When I retire I fully intend to recreate the computing environment of the late 1990s and have a blast just playing around with all the heyday UNIX systems I can lay my hands on. The UNIX Wars were ridiculous at the time, but with nothing to look forward to but hearing aids and senility, I shall have a blast firing up IRIX and OSF/1 and HP-UX just for the hell of it. But not AIX. Please God no.
And in all reality, in the last 20+ years I've never met a situation where a combination of BSD and Linux can't get the job done in big multi-national enterprises. The only major problem has been convincing MoneyBags that FOSS really, really can be just as good (and is in many cases better) than PaidForUnix[tm] or Redmond or Cupertino.
And in all reality, in the last 20+ years I've never met a situation where a combination of BSD and Linux can't get the job done in big multi-national enterprises. The only major problem has been convincing MoneyBags that FOSS really, really can be just as good (and is in many cases better) than PaidForUnix[tm] or Redmond or Cupertino.
Are there really many industries left where there is still a lot of Unix "big iron"*? I though that most places had moved over to Linux.
* I realise there are still a few usecases where x86 can't scale far enough; but over time they're growing small.

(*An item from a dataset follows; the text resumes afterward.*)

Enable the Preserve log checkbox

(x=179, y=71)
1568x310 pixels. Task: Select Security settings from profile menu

I like Oracle database (more than I like Oracle licensing) but always preferred DB2 and I liked AIX virtualisation better than Solaris containers but all of them are also rans now. Intel have won the server wars, ARM is their only threat and open source is taking over data centres. We will be kept busy kludging different solutions together for that 5% of use cases that really call out for specialist hardware/OS but can't rely on a single vendor to be around in a decades time (IBM or Oracle as CPU designers).
"What is really choice about Windows production servers is requiring an antivirus program that somehow gets its its new definitions stuffed up and voila you have a hung 2gig Symantec process you can't kill because it has its hooks deep into the OS"

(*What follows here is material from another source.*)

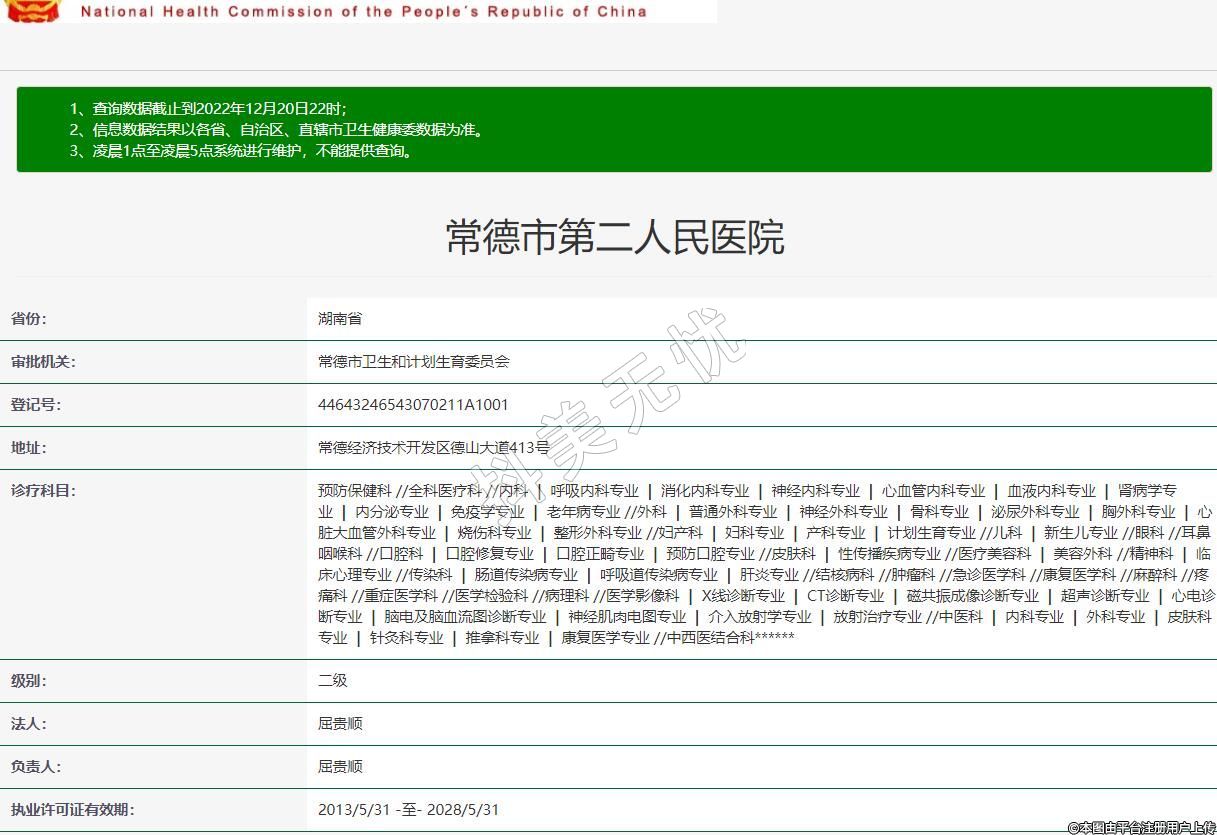Click the first notice line about 2022年12月20日
The width and height of the screenshot is (1217, 835).
point(208,108)
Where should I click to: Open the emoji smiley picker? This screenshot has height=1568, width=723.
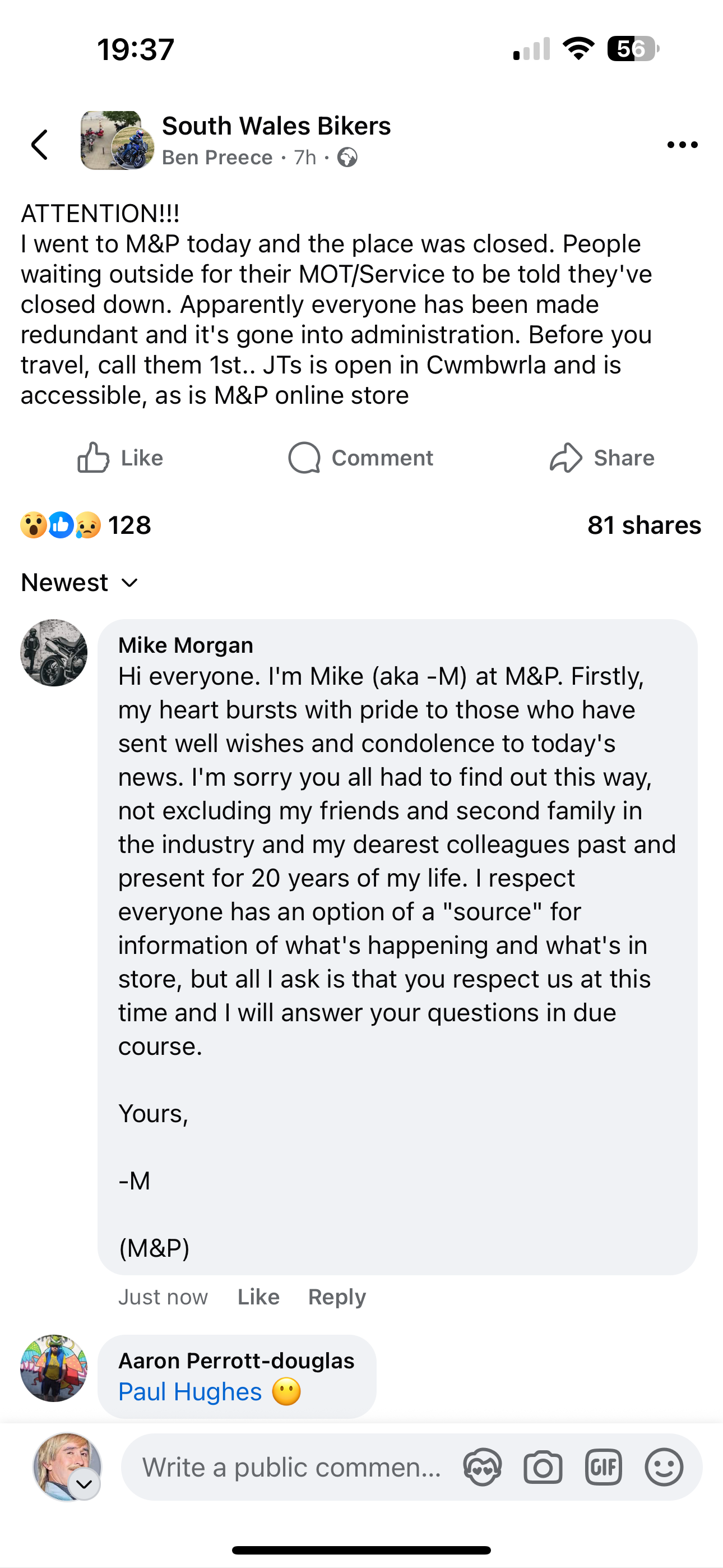point(664,1467)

That's not a problem with Windows that a problem with your AV vendor / your testing and rollout process.
For reference installing say an Oracle RAC server cluster to a running state on Windows Server is an order of magnitude faster and simpler than on Linux.
>That's not a problem with Windows that a problem with your AV vendor / your testing and rollout process.
IE corporate security who gets the last say. News flash many on here might nod their heads at when you are in manufacturing the corporate headquarters IS doesn't always have the 24/7/365 mindset. As for Linux being good enough perhaps but exist in a space where I care 100x more about reliability than performance or latest wiz bang features (yes yes you can go super redundant with Linux and BSD which I would probably be all for in a new non legacy system). The software I am running minus the occasional enhancement hasn't changed in a decade. Luckily corporate is letting me migrate to Itanium HP-UX instead of Linux but even dreading that some. I will also be honest and say we do most of our new development with software running on Windows boxes because it is at least an order of magnitude quicker to develop with. 90%+ of the support calls I do get when its on my side and are general server issues are on the Windows boxes (or corporate network or oracle dbs problems but I digress) though. The future may not be big iron UNIX but hoping it can carry some ways towards retirement at least :P I don't need HPE any more (for at least another 5 to 10 years) really because luckily people there in the past got it right.